Взгляд Ежа выразил укор пополам с насмешкой:

– Наивный ты еще... лопушок... Делай, что говорят! А мне пора. Держи, – он сунул Людвигу для пожатия свою ручонку и натянул капюшон ниже бровей. – Если спросят, – отношений у нас никаких... так, "здравствуй – до свиданья", и все. И не вздумай искать меня; надо будет – я сам тебя найду. Все, привет! Про сырой капустный лист не забудь... пригодится... может, уже сегодня...

И пыльный балахон Ежика Нильса исчез в кустарнике.

После разговора с ним уже расхотелось петь...

Глава 3.

"Он не подрастет..."

Это совершенно неожиданно было... Папа и Мама не стали кричать и ругаться, встретили своего младшего по-хорошему... Не пахло ничем таким, о чем зловеще предупреждал Ежик Нильс. Или... Нет, все-таки пахло немножечко, но неизвестно откуда и чем именно... Людвигу показалось, что слишком по-хорошему его встретили, слишком спокойно... Чудился подвох в том, что Папа смотрит не в глаза ему, а на свои ногти, в том, как он шлифует их пилочкой, в том, как мирно и непринужденно семья готовится ужинать. Неужто братик Лео и сестрички не растрезвонили ничего, удержались? Про такое-то событие – и ни звука? Мама расставляла миски. И тут отец спросил (без всякого нажима):

– Ну, какие новости в школе, сынок?

Что прикажете отвечать? Он дернул плечом: дескать, какие там новости могут быть...

– Людвиг! Папа же спрашивает, – мягко упрекнула Мама.

– А что рассказывать? Учили, как объегоривать... все, как обычно.

– Новым заграничным тренажером пользовались? – поинтересовался Папа. – Между прочим, это я помог школе его достать. И было это непросто.

– Спасибо тебе. – Ужасное воспоминание об этой штуке заставило Людвига усмехнуться, но только про себя; он постарался, чтобы губы его даже не дрогнули. – А моя-то миска где?

Уже несколько раз Папа передвигал от него очередную миску, про которую Людвиг думал: вот моя... На вопрос Мама не ответила. В этот момент из детской выскочил Лео:

– Мам, уже руки можно мыть? Пора?

Мать кивнула, и Лео юркнул в дверь. С той стороны он увидел брошенный портфель Людвига, сразу же полез в него и сразу нашел улику! Улыбаясь,пред явил ее отцу: это были капустные листья.

– Глядите, чего он принес! Зайцы, небось, дали... умора!

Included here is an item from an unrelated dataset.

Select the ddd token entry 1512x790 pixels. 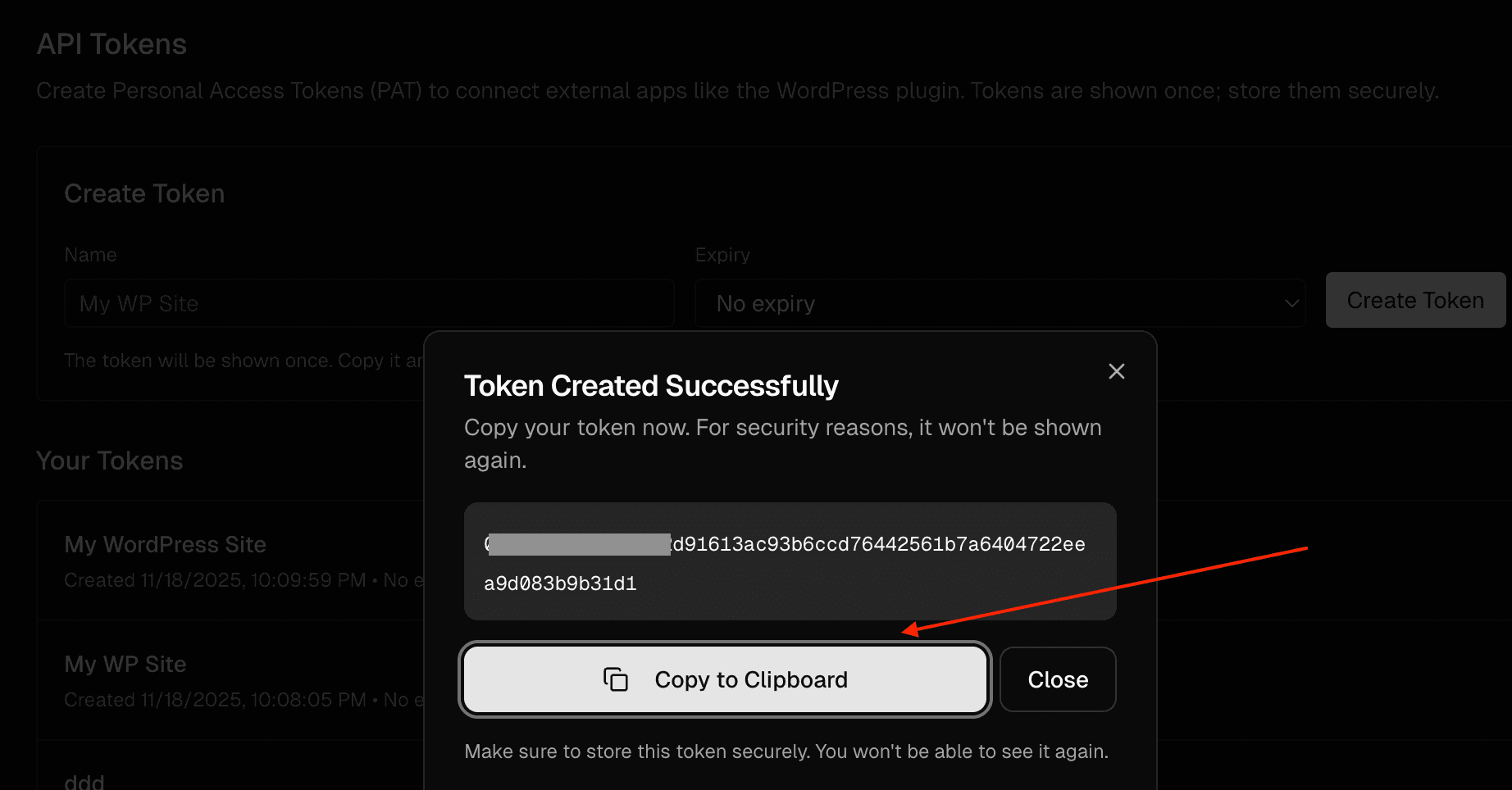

У мамы сделались большие зрачки:

– Людвиг... боже мой... Ты капустой собрался ужинать?!

Тут выступил Папа – причем, довольно спокойно:

– А что ему остается, Лора? Лис, заявляющий, что хитрость ему не по нутру, не станет же есть индюшку? Ему и смотреть на нее противно: я ведь добыл ее именно хитростью...

(Знают. Все они отлично знают. Сейчас начнется... Спокойная их ласковость в самом начале – это был такой театр всего лишь..)

Однако Мама все-таки оставалась мамой:

– Отец, но он же голоден!

– Да, но, кроме того, он принципиален! Верно, сынок? Заявил, что никого он не будет обманывать... отшвырнул от себя учебник хитрологии! Написанный его прадедушкой, между прочим! Людвиг, нам верно все рассказали?

Людвиг выдержал папин взгляд и подтвердил:

– Да, папа.

– Ты слышишь, Лора? Слышишь, каким тоном говорится это "да"? Итак, Мама, – у мальчика теперь свое отдельное меню... Сегодня – капуста, а завтра, надо думать, над ним сжалятся знакомые птички и подсыпят ему проса и конопли...

Тут у мамы задрожал голос:

– Но у него же раздует живот и будут колики!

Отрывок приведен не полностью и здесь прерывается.